Perante a impaciência e nervosismo do capitalismo, a posição dos diversos interlocutores e parceiros políticos é a de mais baixa e abjecta subserviência e oportunismo. Costa alinha totalmente pela política imposta por Bruxelas, o OE pode dar muitas voltas e os partidos da putativa oposição podem dizer o que quiserem, mas o Orçamento terá de ser o das "contas certas", vincando que nunca colocará em causa “credibilidade do país”, leia-se: a subserviência canina do governo. Costa não se cansa de alardear o seu espírito de lacaio, desde querer fazer do país um fornecedor de matérias primas para a famigerada “transição energética e tecnológica” da Europa capitalista, considera “as reservas de lítio em Portugal e Espanha oportunidades de desenvolvimento”, ao pedir uma “NATO mais solidária com consulta recíproca e sem 'crises de confiança'”. O resto da manada vai na cola, ninguém coloca em causa as imposições das “contas certas” por Bruxelas e muito menos a permanência de Portugal na União Europeia e no euro.

No mundo do trabalho, os sindicatos, numa prova de vida serôdia, vêm agora convocar greves para sacar mais umas migalhas, não usando denunciar a natureza de classe de um orçamento que, na essência, representa a extorsão de que são vítimas os trabalhadores e cuja preocupação é dar ao capital o maior quinhão e segunda a sua lógica. Em questões prática, como por exemplo nos despedimentos colectivos que irão disparar daqui para a frente, é a inépcia e a cobardia política: a Saint-Gobain Sekurit Portugal, que recebeu apoio financeiro no contexto da pandemia e teve lucros superiores a 1400 milhões de euros em 2020, anuncia despedimento de 130 trabalhadores. E na Função Pública, parece que 0,9% de aumento para os trabalhadores é suficiente, não contando com a depreciação do salário real em cerca de 10% nos últimos anos.

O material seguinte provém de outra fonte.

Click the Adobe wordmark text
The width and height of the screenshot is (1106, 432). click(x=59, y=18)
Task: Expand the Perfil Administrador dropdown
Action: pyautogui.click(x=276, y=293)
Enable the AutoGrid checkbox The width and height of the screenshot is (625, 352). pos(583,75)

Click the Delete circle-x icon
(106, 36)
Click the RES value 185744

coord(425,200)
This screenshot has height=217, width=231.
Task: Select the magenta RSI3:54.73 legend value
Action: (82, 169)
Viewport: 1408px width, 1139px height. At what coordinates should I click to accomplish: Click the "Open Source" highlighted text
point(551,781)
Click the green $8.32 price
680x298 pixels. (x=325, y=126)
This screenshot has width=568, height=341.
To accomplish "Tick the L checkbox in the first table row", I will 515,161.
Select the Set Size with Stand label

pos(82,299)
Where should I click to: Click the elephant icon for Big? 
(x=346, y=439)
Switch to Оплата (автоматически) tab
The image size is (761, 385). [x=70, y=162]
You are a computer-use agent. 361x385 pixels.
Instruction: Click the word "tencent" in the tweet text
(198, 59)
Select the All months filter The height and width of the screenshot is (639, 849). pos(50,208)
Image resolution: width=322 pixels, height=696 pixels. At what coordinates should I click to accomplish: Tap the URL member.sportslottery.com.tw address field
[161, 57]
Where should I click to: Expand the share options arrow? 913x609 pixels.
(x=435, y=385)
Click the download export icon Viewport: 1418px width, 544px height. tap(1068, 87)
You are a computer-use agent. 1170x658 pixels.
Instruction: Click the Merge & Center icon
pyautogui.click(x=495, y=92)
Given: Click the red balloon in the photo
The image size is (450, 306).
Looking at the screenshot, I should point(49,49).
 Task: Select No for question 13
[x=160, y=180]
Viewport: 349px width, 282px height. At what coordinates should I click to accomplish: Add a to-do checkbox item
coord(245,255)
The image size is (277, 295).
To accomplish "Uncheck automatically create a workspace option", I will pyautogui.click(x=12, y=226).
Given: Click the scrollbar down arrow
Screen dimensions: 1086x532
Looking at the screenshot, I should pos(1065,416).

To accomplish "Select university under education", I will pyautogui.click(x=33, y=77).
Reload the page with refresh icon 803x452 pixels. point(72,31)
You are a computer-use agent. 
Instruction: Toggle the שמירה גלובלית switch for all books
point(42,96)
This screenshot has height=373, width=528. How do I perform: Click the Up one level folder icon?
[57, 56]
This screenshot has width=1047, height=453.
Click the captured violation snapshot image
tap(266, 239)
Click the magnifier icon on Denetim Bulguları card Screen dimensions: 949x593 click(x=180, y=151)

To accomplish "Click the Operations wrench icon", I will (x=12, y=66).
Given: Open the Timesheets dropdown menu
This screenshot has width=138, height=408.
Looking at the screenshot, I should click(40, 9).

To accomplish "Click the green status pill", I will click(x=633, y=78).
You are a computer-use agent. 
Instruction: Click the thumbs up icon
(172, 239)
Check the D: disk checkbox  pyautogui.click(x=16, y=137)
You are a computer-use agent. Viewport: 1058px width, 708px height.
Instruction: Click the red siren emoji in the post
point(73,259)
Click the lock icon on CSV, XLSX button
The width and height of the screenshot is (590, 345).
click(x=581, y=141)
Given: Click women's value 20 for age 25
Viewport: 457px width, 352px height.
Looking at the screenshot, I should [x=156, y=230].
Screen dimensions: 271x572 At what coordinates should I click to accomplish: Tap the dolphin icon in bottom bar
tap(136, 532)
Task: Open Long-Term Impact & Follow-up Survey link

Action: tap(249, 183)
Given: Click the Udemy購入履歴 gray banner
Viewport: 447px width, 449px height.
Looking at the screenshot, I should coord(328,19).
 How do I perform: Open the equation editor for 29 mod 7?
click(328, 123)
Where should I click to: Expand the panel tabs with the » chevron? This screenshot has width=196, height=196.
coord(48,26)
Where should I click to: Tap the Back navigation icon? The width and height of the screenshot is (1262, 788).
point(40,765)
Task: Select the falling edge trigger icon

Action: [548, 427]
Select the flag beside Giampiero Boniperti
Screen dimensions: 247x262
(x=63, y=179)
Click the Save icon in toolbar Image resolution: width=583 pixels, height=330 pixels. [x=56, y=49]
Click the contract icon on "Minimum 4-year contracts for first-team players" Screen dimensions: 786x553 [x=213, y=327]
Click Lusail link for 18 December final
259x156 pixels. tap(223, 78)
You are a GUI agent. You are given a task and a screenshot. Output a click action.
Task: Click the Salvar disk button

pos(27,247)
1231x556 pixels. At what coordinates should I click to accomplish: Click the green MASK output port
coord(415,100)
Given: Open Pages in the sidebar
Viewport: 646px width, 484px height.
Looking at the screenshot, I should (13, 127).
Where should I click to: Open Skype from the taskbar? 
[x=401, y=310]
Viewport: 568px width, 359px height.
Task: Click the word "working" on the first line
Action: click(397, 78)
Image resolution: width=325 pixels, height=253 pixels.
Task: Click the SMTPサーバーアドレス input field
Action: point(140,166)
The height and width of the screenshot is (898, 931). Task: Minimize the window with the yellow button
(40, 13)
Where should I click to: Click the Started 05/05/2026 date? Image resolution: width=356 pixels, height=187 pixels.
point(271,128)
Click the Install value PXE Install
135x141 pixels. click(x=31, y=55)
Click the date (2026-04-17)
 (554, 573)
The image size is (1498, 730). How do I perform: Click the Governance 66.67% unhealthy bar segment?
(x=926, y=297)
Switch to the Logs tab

Quanto a intenção e objectivos das lutas propostas, ficamos conversados: Mário Nogueira, Secretário-geral da Federação Nacional dos Professores, ameaça com greve e manifestação nacional se Governo não negociar com professores. Notar bem: “ameaça” e “não negociar”. Pois não é com “ameaças” para “negociar” que se resolvem, em termos imediatos, os problemas mais prementes do povo trabalhador, e, ainda por cima, em tempo de profunda, continuada e sem solução à vista crise do capitalismo. O tempo é de luta e de rutura, de ir mais além: destruição da causa de todos os males do mundo do trabalho e do planeta, o capitalismo.